TASK TO COMPLETE:
Copy every line exactly as it appears, from the line containing "Where should I click to: Click the 24h" down to the line containing "Action: coord(780,17)", with both of those lines included.

INFORMATION GIVEN:
++++++++++++++++++++

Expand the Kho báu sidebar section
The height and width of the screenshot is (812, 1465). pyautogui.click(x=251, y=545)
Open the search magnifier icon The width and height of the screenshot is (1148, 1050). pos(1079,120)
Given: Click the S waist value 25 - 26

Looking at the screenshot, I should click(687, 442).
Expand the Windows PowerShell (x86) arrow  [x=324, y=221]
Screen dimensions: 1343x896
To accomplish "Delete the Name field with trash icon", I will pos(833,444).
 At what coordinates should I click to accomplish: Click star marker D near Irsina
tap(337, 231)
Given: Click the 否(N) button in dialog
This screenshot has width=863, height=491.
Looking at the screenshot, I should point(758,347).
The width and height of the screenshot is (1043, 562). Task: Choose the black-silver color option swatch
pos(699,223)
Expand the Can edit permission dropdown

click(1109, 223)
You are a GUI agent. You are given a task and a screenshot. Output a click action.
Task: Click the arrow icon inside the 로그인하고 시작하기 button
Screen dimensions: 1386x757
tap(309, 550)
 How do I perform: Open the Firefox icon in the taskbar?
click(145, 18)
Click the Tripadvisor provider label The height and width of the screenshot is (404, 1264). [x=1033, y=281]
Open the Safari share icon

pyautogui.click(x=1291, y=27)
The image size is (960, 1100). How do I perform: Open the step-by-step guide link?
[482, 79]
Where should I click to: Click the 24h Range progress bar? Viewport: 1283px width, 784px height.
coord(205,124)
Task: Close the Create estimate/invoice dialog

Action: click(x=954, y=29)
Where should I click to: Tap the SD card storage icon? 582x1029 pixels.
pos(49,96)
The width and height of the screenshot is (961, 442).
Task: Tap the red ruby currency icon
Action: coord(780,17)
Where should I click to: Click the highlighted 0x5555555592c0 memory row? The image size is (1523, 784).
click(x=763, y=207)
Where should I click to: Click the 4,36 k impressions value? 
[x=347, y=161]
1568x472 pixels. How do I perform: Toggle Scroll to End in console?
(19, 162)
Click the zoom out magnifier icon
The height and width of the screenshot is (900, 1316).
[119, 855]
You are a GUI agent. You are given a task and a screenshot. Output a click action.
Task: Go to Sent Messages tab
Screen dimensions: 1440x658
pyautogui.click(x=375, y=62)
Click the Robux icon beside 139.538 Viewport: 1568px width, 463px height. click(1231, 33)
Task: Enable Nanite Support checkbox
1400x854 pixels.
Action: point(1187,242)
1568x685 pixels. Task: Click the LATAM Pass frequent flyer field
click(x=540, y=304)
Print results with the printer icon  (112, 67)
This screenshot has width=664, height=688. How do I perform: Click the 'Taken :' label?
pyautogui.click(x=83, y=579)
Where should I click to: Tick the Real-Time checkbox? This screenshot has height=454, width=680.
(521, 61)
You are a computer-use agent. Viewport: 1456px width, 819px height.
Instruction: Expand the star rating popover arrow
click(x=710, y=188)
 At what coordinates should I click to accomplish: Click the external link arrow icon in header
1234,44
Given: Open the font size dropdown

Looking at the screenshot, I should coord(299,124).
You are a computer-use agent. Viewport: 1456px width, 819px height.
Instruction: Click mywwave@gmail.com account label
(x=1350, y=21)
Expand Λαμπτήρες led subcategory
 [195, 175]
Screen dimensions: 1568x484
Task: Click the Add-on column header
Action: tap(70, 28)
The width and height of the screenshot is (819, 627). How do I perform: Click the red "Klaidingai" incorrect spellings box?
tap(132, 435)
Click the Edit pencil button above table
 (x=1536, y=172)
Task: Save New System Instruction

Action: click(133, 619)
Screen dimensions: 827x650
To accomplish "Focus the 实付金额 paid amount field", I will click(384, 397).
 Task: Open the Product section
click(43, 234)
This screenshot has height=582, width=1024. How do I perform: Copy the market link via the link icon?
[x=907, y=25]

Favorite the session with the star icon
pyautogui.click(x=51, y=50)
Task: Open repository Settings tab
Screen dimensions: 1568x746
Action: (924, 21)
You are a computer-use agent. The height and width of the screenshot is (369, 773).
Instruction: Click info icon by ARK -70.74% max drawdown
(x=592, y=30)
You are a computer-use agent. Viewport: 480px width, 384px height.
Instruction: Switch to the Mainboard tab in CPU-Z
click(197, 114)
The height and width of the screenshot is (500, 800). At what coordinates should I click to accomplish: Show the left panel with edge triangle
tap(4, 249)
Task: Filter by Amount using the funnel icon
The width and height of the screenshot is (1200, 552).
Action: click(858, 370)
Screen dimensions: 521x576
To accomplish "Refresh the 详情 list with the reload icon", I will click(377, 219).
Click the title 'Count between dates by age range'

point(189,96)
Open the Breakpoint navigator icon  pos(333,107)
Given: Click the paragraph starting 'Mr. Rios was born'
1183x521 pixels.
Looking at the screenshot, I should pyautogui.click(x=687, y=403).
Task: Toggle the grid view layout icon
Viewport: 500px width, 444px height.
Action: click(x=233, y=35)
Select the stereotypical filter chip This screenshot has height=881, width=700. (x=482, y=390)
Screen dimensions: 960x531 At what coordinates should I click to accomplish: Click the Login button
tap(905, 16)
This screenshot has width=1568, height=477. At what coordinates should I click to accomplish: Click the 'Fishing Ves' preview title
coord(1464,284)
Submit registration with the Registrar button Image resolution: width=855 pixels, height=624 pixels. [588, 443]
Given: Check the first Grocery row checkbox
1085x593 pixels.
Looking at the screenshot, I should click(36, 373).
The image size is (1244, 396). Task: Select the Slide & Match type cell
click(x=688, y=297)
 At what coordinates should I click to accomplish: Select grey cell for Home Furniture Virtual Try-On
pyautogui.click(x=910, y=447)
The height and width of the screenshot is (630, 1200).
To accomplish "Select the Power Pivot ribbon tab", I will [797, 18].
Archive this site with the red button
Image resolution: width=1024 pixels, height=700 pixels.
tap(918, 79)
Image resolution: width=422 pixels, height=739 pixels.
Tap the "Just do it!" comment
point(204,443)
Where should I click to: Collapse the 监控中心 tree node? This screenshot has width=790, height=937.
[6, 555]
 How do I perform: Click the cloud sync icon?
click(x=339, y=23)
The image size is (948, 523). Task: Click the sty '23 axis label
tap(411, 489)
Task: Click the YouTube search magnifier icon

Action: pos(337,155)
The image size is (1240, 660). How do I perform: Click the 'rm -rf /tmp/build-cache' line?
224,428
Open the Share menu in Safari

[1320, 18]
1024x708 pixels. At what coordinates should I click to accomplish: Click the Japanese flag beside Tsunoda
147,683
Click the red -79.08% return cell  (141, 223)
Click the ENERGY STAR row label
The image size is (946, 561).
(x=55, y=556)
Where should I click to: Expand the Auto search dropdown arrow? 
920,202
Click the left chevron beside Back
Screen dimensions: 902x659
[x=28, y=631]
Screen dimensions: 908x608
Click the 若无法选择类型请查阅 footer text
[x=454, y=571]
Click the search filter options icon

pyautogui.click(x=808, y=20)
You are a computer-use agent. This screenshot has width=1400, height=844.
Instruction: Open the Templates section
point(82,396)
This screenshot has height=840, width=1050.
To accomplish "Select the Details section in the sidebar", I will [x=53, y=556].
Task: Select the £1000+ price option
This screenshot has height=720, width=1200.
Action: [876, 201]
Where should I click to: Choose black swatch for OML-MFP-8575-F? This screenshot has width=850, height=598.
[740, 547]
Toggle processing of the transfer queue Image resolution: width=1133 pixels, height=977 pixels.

++++++++++++++++++++

ANSWER BELOW:
Where should I click to: Click the 24h Range progress bar? Viewport: 1283px width, 784px height.
coord(205,124)
Task: Close the Create estimate/invoice dialog

Action: click(x=954, y=29)
Where should I click to: Tap the SD card storage icon? 582x1029 pixels.
pos(49,96)
The width and height of the screenshot is (961, 442).
Task: Tap the red ruby currency icon
Action: coord(780,17)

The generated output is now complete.